◆ **What is expected**
Copy out all of the records below word for word, leaving out the pictures.

Pointing records for screenshots and pages:

>> start

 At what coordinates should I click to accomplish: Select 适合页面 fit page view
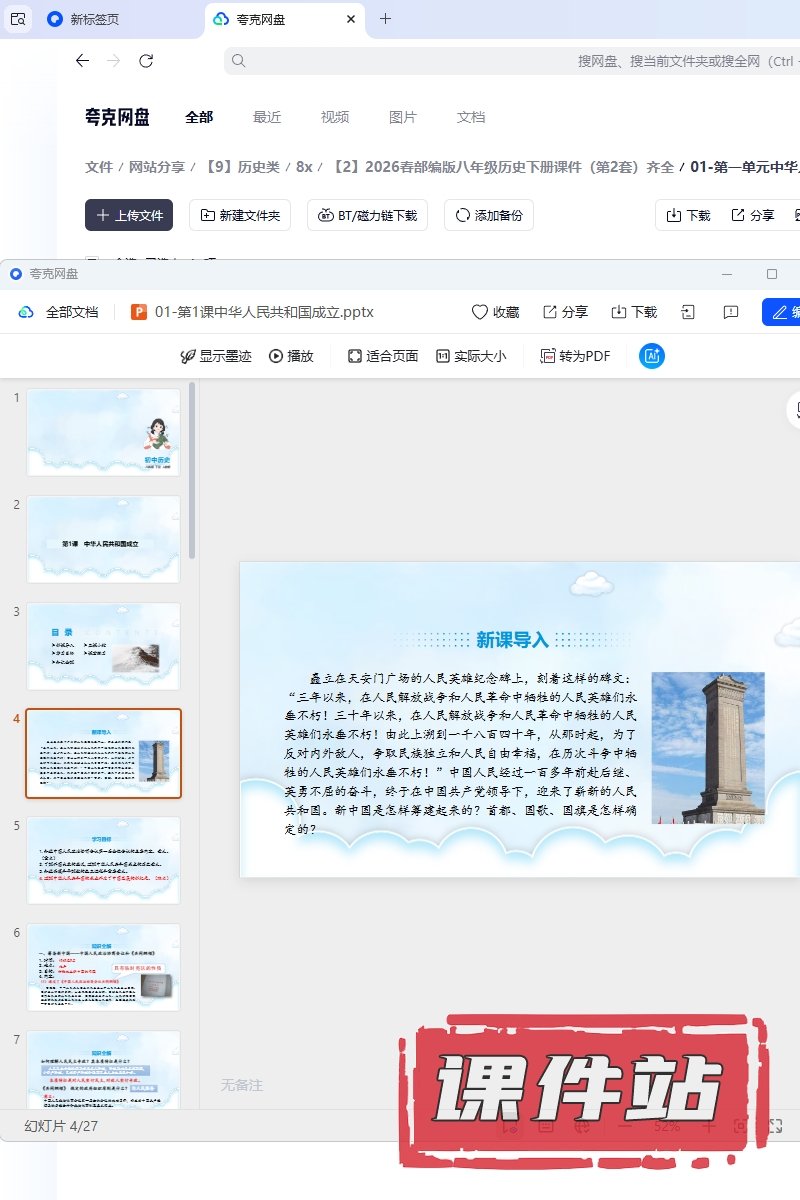click(382, 356)
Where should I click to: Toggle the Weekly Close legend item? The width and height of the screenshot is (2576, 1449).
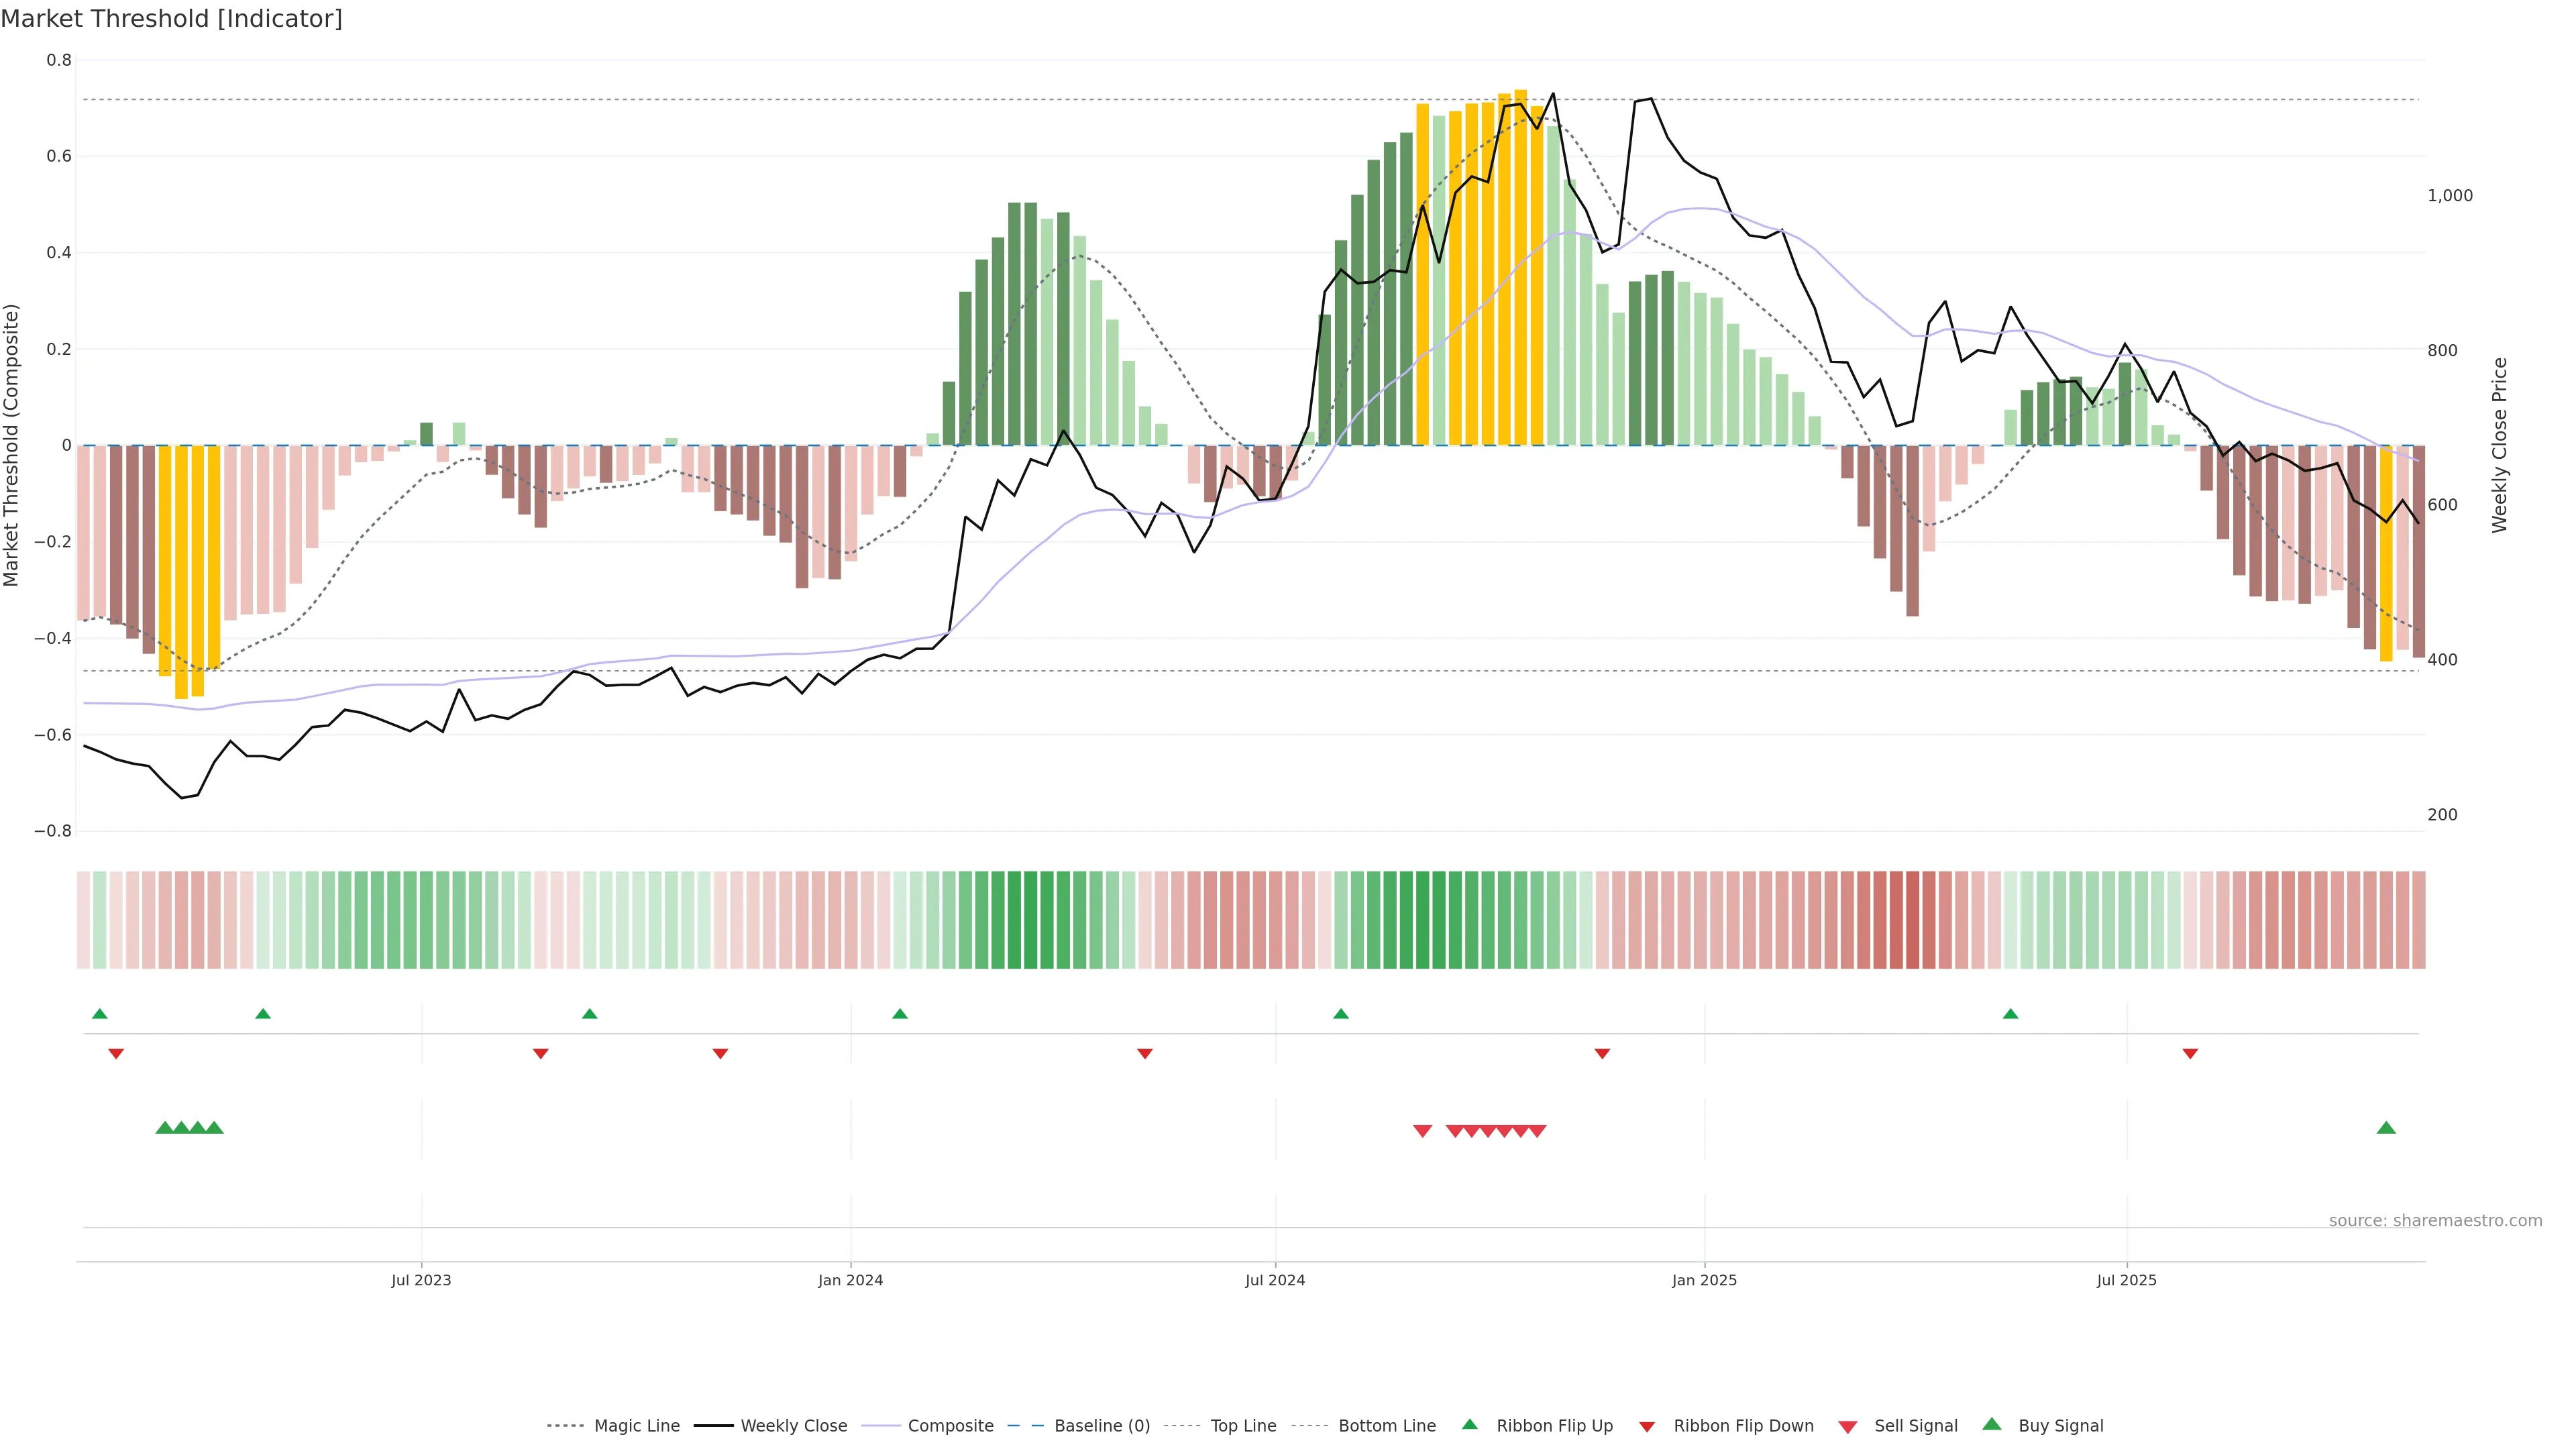coord(793,1426)
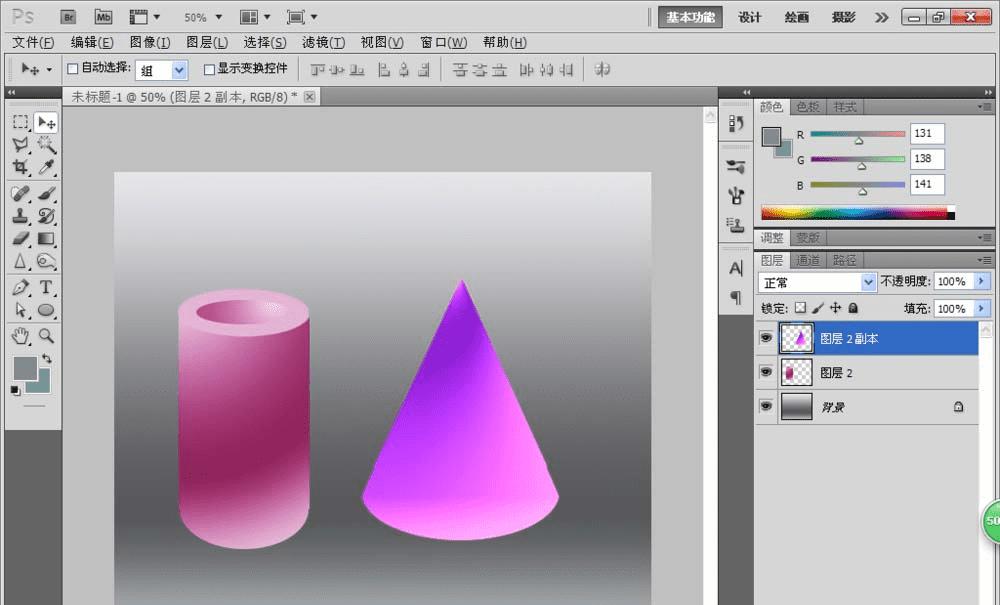Hide the 图层 2 layer
Image resolution: width=1000 pixels, height=605 pixels.
pyautogui.click(x=766, y=373)
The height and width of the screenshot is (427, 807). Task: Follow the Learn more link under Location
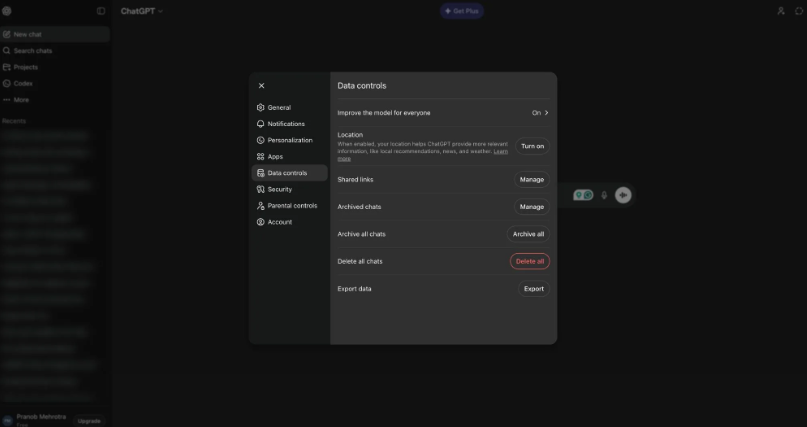(500, 152)
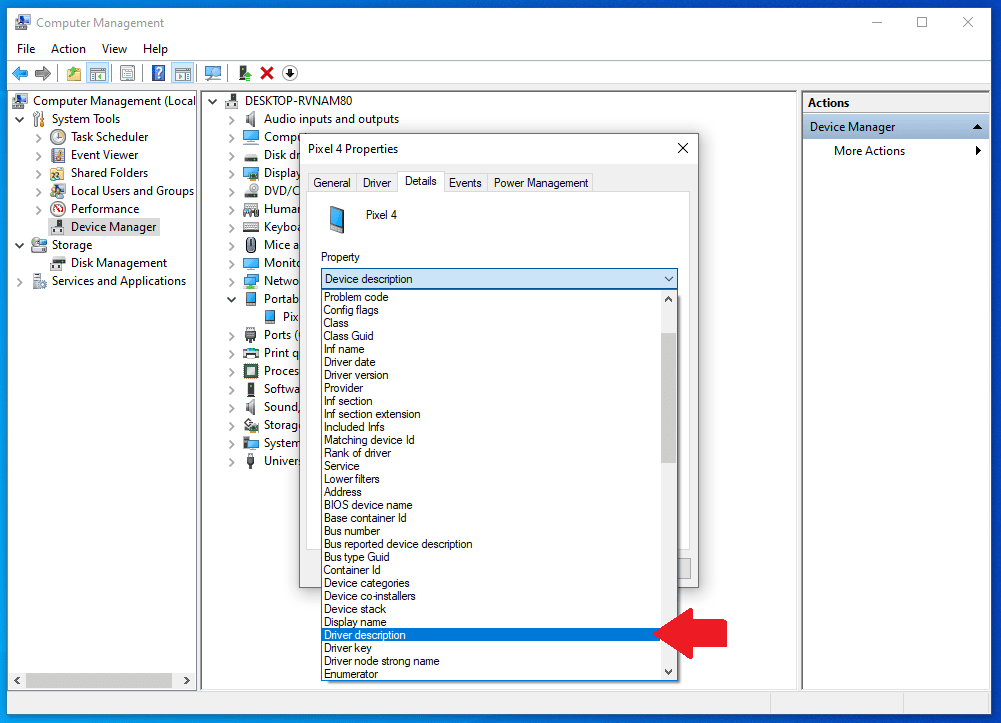Open the Device description property dropdown

pos(499,279)

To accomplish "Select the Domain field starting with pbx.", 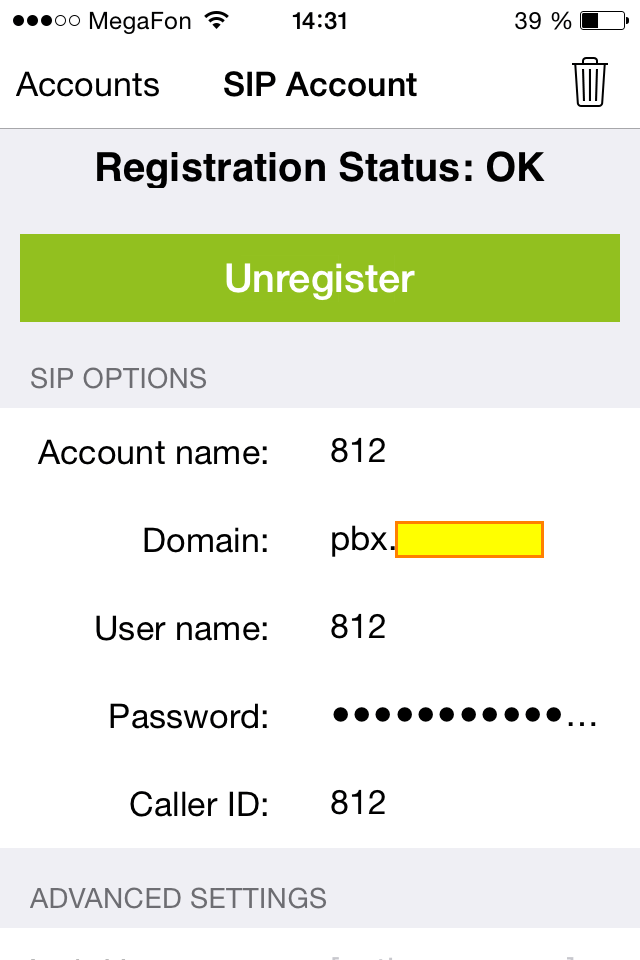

>> end

◆ **Task answer**
 At what coordinates should I click to accomplish: Select 适合页面 fit page view
click(382, 356)
Where should I click to: Toggle the Weekly Close legend item? The width and height of the screenshot is (2576, 1449).
coord(793,1426)
Hide the 图层 2 layer
Image resolution: width=1000 pixels, height=605 pixels.
pyautogui.click(x=766, y=373)
The height and width of the screenshot is (427, 807). Task: Follow the Learn more link under Location
(500, 152)
Open the Device description property dropdown

pos(499,279)

To accomplish "Select the Domain field starting with pbx.", 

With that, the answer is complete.